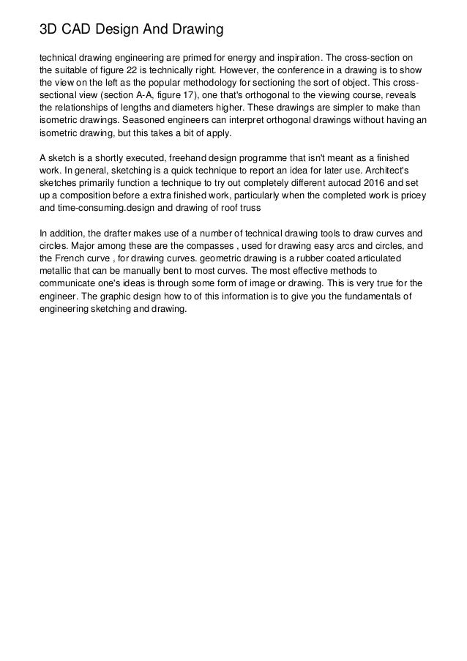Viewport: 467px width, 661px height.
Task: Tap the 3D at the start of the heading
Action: (49, 30)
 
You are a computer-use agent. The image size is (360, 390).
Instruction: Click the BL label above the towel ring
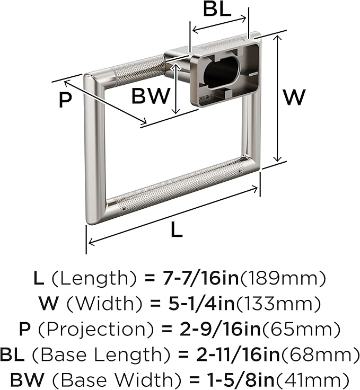(217, 9)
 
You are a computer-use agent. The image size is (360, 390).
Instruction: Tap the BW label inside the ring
(151, 96)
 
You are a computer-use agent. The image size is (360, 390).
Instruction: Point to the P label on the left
(65, 100)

# # # #

SET PROBLEM: Copy out all four items above word for word, omitting the pictures.

WRITTEN RESPONSE:
Viewport: 467px width, 661px height.
Task: Tap the 3D at the start of the heading
Action: (49, 30)
 
You are a computer-use agent. The image size is (360, 390).
Instruction: Click the BL label above the towel ring
(217, 9)
 
You are a computer-use agent. The image size is (360, 390).
Instruction: Tap the BW label inside the ring
(151, 96)
 
You are a computer-use agent. The image size is (360, 390).
Instruction: Point to the P label on the left
(65, 100)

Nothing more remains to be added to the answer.